ACTIVITIES —
1. From the forum thread on model priors, reproduce everything from "The prior is" down to "and PSIS-LOO fail.".
2. In the forum thread on model priors, what must be true of the predictors before the hierarchical prior is used?

EXTRACTED TEXT —
This wide prior, small data compare to the number of parameters make the model very flexible and many observation are highly influential. This means also that you are far away from the asymptotic regime for AIC (or even AICc).

The prior is shrinking a bit which is reflected by p_loo being much smaller than the total number of parameters.

High Pareto k values and Bernoulli model hints that some of the groups have only a few observations, and then those observations are highly influential, that is the posterior with them or without is very different and then WAIC and PSIS-LOO fail.

You should use narrower prior or allow the prior scale to be unknown so that the prior scale is learned from the groups having more observations and then benefits the groups with less observations. I don’t remember how to do that in brms, but I know you can do it and maybe @paul.buerkner can post the link to the relevant instructions.


#7

Thanks, Aki for the detailed response. I am not sure what you mean with your last paragraph, though, if not multilevel modeling itself?

To me, it seems as if you most definitely need stronger priors right away in particular to the standard deviations of the varying effects. You will find detailed instructions about that via ?set_prior.


#8

I assume set_prior("normal(0,5)", class = "b") sets normal(0,5) prior on all coefficents, while I suggest using normal(0,sigma) where sigma is unknown, so there is no need to guess a value for it.


#9

Ah, I see. You mean a hierarchical prior on the main regression coefficients. Yes, this is possible, although more advanced to realize in brms (see https://github.com/paul-buerkner/brms/issues/459).

In order to use this prior, please make sure that all your predictors are on the same scale (e.g., standardized).

DATA SUPPLIED —
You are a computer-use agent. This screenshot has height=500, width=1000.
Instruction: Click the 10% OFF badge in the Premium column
...
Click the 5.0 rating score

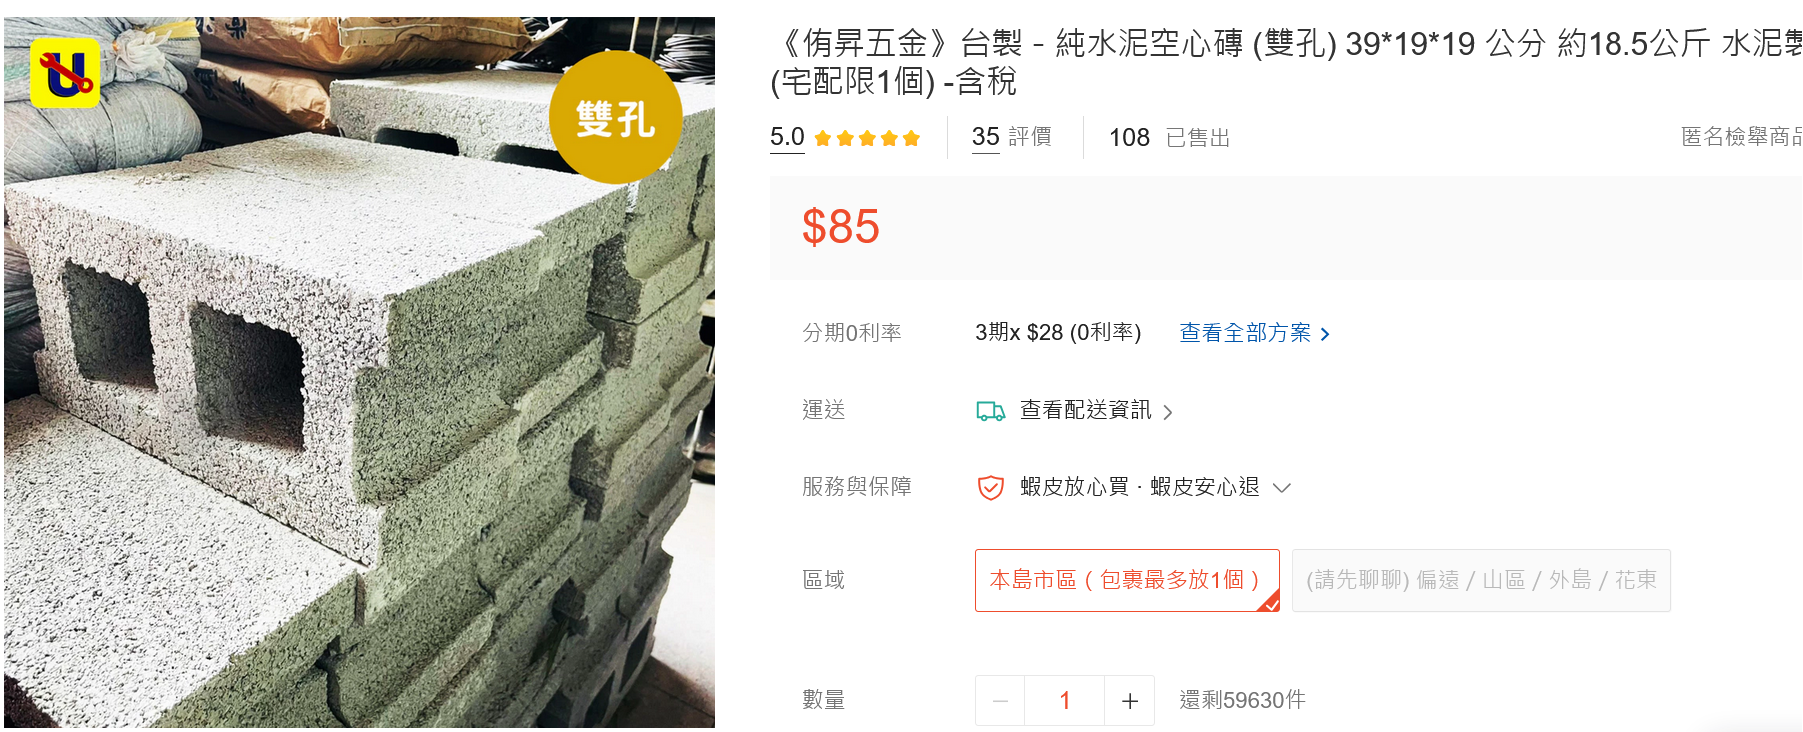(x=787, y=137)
* * *
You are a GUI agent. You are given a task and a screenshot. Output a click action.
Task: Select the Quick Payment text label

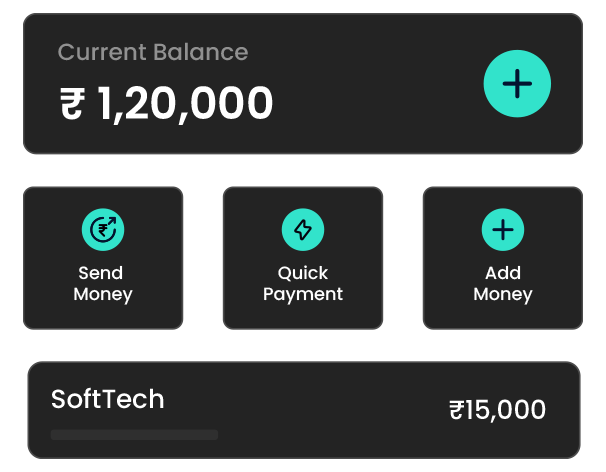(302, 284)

ANSWER SECTION —
1.
The prior is shrinking a bit which is reflected by p_loo being much smaller than the total number of parameters.

High Pareto k values and Bernoulli model hints that some of the groups have only a few observations, and then those observations are highly influential, that is the posterior with them or without is very different and then WAIC and PSIS-LOO fail.

2. All the predictors must be on the same scale, for example standardized.